Goal of the exercise
In the text on the Radical Egalitarians below, who points out that dividing the curriculum into subject areas does not logically depend on Hirst's Forms of Knowledge thesis?

Given text
-------------------------
The Radical Egalitarians make a very strong critique of many current educational practices, in particular the division of the curriculum. This critique is based on involved grounds, both sociological and epistemological. In effect they say that what counts as knowledge are criteria devised by social agents. These agents are context-bound. Their criteria therefore lack any kind of objectivity or rationality. The Radical Egalitarians are utterly opposed to anything like Hirst's Forms of Knowledge thesis. They oppose the subject-divided curriculum, the compartmentalization of knowledge. In essence, the idea of a set of distinct forms of knowledge which correspond to areas of the curriculum is denied. These forms of knowledge, say the Radical Egalitarians, are simply socio-historical constructs. They do not, however, defend integrated studies: on the contrary, they deny there exist subjects to be integrated. They object to all transmission-type teaching methods, to the notion of the teacher with expert knowledge, to academic authority. Further, they oppose the whole process of examination and assessment in schools.

Philosophically, the radical egalitarians are anti-objectivist and anti-absolutist. They say that men are active social agents who are producers of reality, that the objective world is the mere product of what man has created. They agree with C.Wright Mills that there have been diverse criteria of validity and truth—'truth and validity are not absolutes but derive from served relevances and legitimacies.' Now, the radical egalitarians use sociological and philosophical premisses to back up their arguments against the traditional curriculum. However, as D. Cooper points out, the division of the curriculum into subject areas does not, logically, depend upon Hirst's Forms of Knowledge thesis. A variety of arguments may be adduced to support subject division, including the economic one of division of labour. Just as a variety of arguments may be adduced to criticize the curriculum without necessarily espousing relativism. To knock down the Forms of Knowledge thesis is not to defeat arguments in favour of subject division. Indeed, the relativists may, and do, quite easily perform their task of attacking rationality within the traditional curriculum. But perhaps the traditional curriculum is not really the main target—indeed, logically, their position should take them to a situation where education, like sociology, becomes neither worth-while nor possible, as I will try to show.
-------------------------
Provided material
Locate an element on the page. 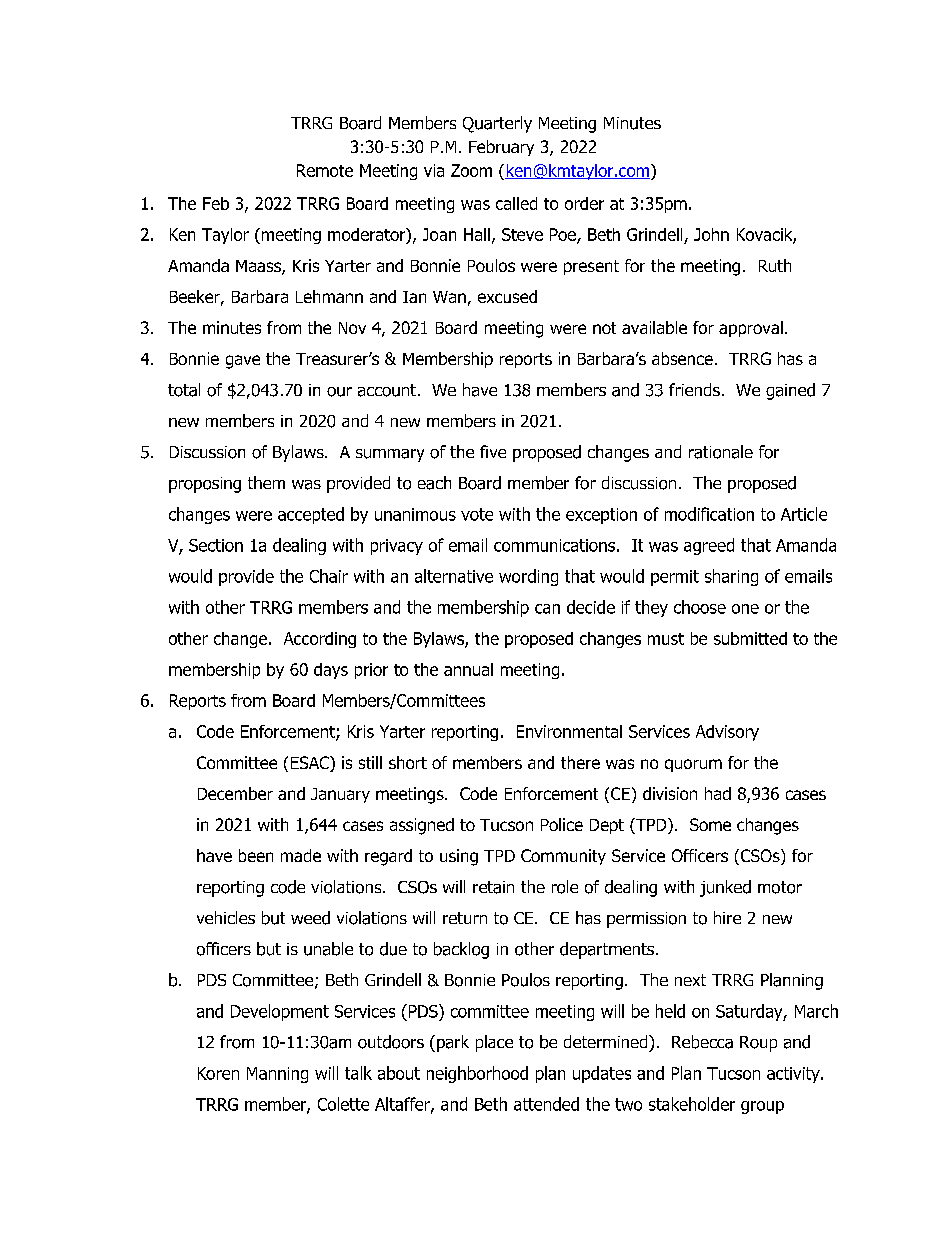 The height and width of the document is (1233, 952). them is located at coordinates (266, 482).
-------------------------
Expected output
D. Cooper